§ **Work instruction**:
Go to the line containing "Post your business (991, 96)" in the records below and print it and every following line exactly, on through the line containing "https://www.darewdeco.co.uk (916, 1044)", then stop.

◆ ◆ ◆ ◆ ◆

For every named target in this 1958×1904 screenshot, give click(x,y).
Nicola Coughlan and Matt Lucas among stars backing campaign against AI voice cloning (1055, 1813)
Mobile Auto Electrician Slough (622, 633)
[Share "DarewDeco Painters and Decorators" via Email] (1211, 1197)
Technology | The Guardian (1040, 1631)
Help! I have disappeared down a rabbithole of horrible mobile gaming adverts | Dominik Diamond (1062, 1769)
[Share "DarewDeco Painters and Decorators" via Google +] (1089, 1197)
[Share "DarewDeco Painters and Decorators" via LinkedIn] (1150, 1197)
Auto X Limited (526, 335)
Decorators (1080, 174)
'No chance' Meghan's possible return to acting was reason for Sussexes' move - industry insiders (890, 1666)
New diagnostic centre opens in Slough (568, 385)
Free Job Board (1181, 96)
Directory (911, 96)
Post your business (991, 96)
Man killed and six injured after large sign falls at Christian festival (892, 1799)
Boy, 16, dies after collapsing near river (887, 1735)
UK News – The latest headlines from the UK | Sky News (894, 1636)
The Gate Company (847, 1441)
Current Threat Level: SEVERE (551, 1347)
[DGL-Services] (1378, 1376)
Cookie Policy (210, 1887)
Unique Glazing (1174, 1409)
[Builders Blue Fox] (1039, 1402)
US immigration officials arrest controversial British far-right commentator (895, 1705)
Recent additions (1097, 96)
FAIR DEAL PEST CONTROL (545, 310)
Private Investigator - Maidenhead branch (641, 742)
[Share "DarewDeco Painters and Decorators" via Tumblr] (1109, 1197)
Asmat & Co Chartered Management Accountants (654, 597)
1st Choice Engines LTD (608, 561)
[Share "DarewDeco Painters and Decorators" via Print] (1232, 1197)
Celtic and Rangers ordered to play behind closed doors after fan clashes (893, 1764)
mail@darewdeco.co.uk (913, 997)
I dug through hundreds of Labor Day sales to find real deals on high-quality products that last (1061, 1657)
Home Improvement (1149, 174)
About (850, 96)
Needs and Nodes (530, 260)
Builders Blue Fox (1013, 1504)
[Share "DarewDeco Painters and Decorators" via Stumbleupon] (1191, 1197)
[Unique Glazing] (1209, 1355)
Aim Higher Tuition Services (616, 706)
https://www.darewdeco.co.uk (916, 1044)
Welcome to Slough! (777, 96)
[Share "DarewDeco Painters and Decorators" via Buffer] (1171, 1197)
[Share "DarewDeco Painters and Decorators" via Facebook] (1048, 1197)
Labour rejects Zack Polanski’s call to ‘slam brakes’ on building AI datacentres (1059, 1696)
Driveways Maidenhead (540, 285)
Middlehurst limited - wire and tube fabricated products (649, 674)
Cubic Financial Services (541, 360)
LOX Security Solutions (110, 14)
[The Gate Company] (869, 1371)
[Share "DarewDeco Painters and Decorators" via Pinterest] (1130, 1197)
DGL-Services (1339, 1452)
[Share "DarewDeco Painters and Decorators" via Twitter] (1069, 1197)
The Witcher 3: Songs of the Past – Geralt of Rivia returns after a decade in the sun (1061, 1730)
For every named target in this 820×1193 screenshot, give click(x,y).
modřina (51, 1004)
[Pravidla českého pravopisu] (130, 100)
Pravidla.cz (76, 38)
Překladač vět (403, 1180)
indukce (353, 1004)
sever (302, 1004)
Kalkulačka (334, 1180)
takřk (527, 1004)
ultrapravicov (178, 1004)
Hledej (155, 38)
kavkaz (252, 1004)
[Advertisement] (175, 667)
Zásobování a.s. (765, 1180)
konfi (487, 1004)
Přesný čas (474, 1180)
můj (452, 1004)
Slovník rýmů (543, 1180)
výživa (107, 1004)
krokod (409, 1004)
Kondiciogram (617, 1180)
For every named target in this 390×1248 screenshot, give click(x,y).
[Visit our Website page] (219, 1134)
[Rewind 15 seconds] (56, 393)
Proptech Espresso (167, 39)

◆ ◆ ◆ ◆ ◆

§ **Task solution**:
Post your business (991, 96)
Man killed and six injured after large sign falls at Christian festival (892, 1799)
Boy, 16, dies after collapsing near river (887, 1735)
UK News – The latest headlines from the UK | Sky News (894, 1636)
The Gate Company (847, 1441)
Current Threat Level: SEVERE (551, 1347)
[DGL-Services] (1378, 1376)
Cookie Policy (210, 1887)
Unique Glazing (1174, 1409)
[Builders Blue Fox] (1039, 1402)
US immigration officials arrest controversial British far-right commentator (895, 1705)
Recent additions (1097, 96)
FAIR DEAL PEST CONTROL (545, 310)
Private Investigator - Maidenhead branch (641, 742)
[Share "DarewDeco Painters and Decorators" via Tumblr] (1109, 1197)
Asmat & Co Chartered Management Accountants (654, 597)
1st Choice Engines LTD (608, 561)
[Share "DarewDeco Painters and Decorators" via Print] (1232, 1197)
Celtic and Rangers ordered to play behind closed doors after fan clashes (893, 1764)
mail@darewdeco.co.uk (913, 997)
I dug through hundreds of Labor Day sales to find real deals on high-quality products that last (1061, 1657)
Home Improvement (1149, 174)
About (850, 96)
Needs and Nodes (530, 260)
Builders Blue Fox (1013, 1504)
[Share "DarewDeco Painters and Decorators" via Stumbleupon] (1191, 1197)
[Unique Glazing] (1209, 1355)
Aim Higher Tuition Services (616, 706)
https://www.darewdeco.co.uk (916, 1044)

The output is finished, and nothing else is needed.